When comparing changes in a document, it's crucial to strike a balance between usability and thoroughness. While it's quite easy to identify even the smallest alterations between two pieces of text using computational methods, this level of detail can make change tracking tools more challenging to use. Datapeople's approach, on the other hand, is to highlight only the significant changes, ignoring minor elements such as extra spaces or formatting adjustments.

In simpler terms, a "change" encompasses any difference between two pieces of text, whereas a "revision" in Datapeople exclusively displays substantial modifications.

How does Datapeople define a significant change?

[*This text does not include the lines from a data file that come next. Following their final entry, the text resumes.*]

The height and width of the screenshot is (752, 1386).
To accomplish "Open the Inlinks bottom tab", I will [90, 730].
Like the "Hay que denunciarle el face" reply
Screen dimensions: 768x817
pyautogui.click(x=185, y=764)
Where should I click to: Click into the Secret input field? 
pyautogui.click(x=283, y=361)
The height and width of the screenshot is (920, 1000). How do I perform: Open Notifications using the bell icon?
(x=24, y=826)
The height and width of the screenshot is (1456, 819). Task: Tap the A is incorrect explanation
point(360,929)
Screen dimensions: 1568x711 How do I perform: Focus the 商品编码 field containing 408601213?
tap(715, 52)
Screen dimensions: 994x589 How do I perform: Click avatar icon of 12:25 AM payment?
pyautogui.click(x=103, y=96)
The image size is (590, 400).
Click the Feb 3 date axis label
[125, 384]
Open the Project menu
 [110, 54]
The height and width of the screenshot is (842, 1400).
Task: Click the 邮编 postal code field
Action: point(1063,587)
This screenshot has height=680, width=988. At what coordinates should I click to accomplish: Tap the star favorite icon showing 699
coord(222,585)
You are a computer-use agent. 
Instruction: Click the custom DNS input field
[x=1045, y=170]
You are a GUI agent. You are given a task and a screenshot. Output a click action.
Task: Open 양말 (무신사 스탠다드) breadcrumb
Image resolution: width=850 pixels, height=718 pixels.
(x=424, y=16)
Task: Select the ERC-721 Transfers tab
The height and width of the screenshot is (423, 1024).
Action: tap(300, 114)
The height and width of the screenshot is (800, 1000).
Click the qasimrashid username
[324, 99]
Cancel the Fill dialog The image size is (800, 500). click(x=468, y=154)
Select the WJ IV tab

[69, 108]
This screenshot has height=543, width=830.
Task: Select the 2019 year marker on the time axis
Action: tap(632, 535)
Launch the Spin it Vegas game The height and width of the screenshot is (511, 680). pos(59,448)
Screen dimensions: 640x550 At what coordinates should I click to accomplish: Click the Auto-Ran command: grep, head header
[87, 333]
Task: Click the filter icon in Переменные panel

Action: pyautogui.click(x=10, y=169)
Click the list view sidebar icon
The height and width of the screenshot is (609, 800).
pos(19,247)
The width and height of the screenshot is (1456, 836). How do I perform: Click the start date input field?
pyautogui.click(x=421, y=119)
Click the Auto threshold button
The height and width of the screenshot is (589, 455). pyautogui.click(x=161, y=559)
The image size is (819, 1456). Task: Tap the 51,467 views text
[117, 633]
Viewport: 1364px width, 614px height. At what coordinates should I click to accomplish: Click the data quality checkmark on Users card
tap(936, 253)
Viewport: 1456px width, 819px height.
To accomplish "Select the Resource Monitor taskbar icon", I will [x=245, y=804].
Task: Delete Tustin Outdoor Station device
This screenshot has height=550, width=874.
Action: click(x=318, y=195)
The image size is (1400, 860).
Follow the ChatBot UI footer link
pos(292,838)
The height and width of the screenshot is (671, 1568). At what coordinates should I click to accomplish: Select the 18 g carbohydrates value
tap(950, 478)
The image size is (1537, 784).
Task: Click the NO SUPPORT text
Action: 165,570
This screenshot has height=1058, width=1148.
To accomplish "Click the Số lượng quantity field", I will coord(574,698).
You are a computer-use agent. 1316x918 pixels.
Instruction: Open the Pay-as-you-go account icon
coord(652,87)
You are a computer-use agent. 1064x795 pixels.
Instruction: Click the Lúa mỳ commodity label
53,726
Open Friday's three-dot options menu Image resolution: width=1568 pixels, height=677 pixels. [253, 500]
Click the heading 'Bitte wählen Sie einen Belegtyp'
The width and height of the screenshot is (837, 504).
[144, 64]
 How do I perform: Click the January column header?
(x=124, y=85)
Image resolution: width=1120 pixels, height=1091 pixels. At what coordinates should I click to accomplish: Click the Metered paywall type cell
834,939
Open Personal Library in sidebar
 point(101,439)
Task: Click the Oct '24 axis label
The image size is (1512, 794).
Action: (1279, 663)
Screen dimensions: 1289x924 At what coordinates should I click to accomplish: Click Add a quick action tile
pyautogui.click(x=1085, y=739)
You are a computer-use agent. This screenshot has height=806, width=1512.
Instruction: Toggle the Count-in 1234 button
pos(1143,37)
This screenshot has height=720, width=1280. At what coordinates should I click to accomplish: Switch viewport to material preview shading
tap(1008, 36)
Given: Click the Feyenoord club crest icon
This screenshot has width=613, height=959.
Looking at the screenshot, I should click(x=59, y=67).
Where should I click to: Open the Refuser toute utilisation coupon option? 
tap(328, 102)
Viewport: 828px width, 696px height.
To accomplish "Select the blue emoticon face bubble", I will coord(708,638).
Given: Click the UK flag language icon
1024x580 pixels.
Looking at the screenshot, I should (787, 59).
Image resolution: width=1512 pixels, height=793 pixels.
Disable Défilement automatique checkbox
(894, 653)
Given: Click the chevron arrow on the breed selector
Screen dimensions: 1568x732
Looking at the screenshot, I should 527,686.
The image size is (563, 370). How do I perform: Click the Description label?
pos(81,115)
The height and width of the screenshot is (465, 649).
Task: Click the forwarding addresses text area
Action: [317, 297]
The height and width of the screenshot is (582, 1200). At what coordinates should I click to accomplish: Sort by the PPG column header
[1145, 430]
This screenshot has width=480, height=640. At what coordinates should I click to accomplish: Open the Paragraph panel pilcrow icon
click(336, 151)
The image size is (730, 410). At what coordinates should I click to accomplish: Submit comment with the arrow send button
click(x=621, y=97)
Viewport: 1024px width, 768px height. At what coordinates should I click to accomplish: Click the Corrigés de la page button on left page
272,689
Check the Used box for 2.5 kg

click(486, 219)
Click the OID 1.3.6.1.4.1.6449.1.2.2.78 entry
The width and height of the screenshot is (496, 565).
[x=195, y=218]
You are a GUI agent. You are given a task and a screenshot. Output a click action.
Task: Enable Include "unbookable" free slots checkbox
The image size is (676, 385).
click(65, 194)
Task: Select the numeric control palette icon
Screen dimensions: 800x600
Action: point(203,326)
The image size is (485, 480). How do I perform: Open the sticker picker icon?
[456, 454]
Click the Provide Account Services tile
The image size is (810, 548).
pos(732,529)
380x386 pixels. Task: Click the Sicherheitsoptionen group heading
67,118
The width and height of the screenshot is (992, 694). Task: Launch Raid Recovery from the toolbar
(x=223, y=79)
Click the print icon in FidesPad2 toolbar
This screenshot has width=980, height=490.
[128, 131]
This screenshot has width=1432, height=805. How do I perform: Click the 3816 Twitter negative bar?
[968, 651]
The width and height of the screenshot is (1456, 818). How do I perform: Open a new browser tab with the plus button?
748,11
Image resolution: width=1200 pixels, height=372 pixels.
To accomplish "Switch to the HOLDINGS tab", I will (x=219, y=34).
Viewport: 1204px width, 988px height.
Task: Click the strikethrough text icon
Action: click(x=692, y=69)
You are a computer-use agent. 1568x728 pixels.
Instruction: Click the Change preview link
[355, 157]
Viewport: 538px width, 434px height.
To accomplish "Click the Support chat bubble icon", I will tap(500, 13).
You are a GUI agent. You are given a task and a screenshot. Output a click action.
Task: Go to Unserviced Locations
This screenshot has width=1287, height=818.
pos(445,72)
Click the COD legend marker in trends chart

A change is defined as significant by analyzing the core job description content, such as job title, company name, location, and job description. To create a revision, our system sets the threshold that the content of the job and specifically the alphanumeric characters are altered. This means that formatting details such as additional spaces, carriage returns or styling changes (e.g. bold or italics) do not count towards revisions.

This approach keeps things clean and prevents a customer from ending up with hundreds of revisions for tiny changes that don’t really matter. We only log big changes that affect the content as a revision.

What happens to my job if I make minor formatting changes?

We save these changes and associate them with the latest revision. This ensures that the job content always reflects the most up-to-date and accurate version, without the complication of minor changes cluttering the revision history comparison feature.